- Outfielder
- Born: December 20, 1923 Stockton, California, U.S.
- Died: September 10, 2014 (aged 90) Vista, California, U.S.
- Batted: RightThrew: Right

MLB debut
- April 21, 1953, for the St. Louis Cardinals

Last MLB appearance
- July 28, 1953, for the St. Louis Cardinals

MLB statistics
- Batting average: .353
- Home runs: 1
- Runs batted in: 3
- Stats at Baseball Reference

Teams
- St. Louis Cardinals (1953);

= Grant Dunlap =

American baseball player (1923–2014)

Grant Lester Dunlap (December 20, 1923 – September 10, 2014) was an American baseball and basketball player and coach. An outfielder, he played professional baseball for 11 seasons, and appeared in 16 major league games for the St. Louis Cardinals in . Two years later, he returned to his alma mater, Occidental College, and began a 30-year tenure that included service such as head baseball coach, men's basketball coach, physical education instructor, and athletic director.
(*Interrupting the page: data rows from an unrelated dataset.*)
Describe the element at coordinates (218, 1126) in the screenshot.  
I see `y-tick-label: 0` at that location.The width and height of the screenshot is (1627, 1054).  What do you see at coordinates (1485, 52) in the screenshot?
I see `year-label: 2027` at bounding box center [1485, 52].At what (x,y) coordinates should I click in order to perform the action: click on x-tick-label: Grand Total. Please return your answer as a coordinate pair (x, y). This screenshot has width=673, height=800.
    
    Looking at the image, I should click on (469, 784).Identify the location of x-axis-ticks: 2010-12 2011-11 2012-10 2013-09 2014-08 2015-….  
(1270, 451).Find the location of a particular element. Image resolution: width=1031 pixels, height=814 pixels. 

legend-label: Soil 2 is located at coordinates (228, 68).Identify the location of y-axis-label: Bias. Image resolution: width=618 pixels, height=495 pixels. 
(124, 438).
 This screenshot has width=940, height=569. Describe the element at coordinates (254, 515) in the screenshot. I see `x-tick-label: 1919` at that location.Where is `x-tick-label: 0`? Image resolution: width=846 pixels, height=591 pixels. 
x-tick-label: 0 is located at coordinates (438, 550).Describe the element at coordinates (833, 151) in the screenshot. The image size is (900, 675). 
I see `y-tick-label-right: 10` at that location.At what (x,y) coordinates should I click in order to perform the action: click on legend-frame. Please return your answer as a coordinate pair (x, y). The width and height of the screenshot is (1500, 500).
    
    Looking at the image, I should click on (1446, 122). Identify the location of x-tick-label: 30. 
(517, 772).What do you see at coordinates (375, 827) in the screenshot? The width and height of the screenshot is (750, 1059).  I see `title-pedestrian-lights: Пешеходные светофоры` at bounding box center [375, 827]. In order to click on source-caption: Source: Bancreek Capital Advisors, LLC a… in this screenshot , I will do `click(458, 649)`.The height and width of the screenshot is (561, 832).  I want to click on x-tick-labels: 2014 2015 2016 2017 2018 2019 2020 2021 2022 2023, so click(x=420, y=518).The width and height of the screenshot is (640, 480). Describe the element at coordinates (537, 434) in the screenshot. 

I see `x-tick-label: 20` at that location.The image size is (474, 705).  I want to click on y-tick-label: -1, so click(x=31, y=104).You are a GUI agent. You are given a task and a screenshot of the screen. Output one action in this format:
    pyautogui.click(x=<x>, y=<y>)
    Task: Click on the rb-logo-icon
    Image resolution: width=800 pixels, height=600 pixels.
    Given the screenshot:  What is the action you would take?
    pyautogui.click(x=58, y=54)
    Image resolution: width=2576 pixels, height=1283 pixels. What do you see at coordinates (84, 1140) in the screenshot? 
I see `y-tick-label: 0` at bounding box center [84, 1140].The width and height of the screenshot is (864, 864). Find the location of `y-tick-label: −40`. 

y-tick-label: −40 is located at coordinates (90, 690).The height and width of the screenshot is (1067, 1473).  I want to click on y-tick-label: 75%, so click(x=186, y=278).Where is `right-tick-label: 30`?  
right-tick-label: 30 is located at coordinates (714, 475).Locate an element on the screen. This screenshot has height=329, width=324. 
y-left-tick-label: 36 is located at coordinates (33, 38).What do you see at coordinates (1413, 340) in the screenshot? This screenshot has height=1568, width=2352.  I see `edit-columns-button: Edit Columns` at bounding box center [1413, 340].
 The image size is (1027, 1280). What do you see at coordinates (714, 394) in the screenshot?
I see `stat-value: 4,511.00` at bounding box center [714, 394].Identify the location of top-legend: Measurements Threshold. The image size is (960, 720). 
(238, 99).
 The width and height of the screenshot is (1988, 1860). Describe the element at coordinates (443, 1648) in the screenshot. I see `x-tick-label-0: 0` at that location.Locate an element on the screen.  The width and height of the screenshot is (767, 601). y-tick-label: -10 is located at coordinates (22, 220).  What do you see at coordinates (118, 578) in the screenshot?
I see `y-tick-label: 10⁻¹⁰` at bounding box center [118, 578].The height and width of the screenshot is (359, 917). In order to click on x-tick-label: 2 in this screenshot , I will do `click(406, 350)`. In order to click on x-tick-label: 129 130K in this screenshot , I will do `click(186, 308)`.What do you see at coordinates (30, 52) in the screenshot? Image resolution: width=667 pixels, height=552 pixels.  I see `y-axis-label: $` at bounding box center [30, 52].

==Early life and military service==
Born in Stockton, California, and nicknamed "Snap", Dunlap's pro baseball career began in 1941 when he was signed at age 17 by the Cincinnati Reds. He threw and batted right-handed, stood 6 ft 2 in tall and weighed 180 lb. It would take Dunlap 12 years to reach the major leagues. After his second pro season, he served in the United States Marine Corps in the Pacific theatre of World War II. He enrolled at Occidental in the V-12 Navy College Training Program, played baseball for the Occidental Tigers in 1944, and gained his degree in 1946.

==Baseball career==
He then resumed his baseball career in the Cleveland Indians' organization in 1947. Dunlap played for seven different teams for the next six years, but had a breakout season in 1952 as a member of the Shreveport Sports of the Double-A Texas League. He hit .333 to become the Texas League's batting champion and helped lead the Sports to the league's playoff championship. That off-season, his contract was purchased by the Cardinals.

In his brief major league career during the opening months of the 1953 season, Dunlap served primarily as a pinch hitter, garnering six hits in 17 at bats (.353), including a triple and a home run, the latter hit off Cincinnati's Ken Raffensberger on May 10, with three runs batted in. He did play four innings of one game as a right fielder on July 17, but had no chances in the field. His professional career ended after the 1955 minor-league season.

==Occidental College coach==
At Occidental College, Dunlap was head baseball coach from 1955 to 1984, where he posted a won–lost record of 510–316 and won nine conference championships. In addition, he served as men's basketball coach for 16 years (with a record of 205–156), athletic director (1971–1976), and physical education instructor. He is a member of the Occidental College Hall of Fame. He also is a member of the Stockton Sports Hall of Fame for achievements in both baseball and basketball.

Dunlap died in Vista, California at the age of 90.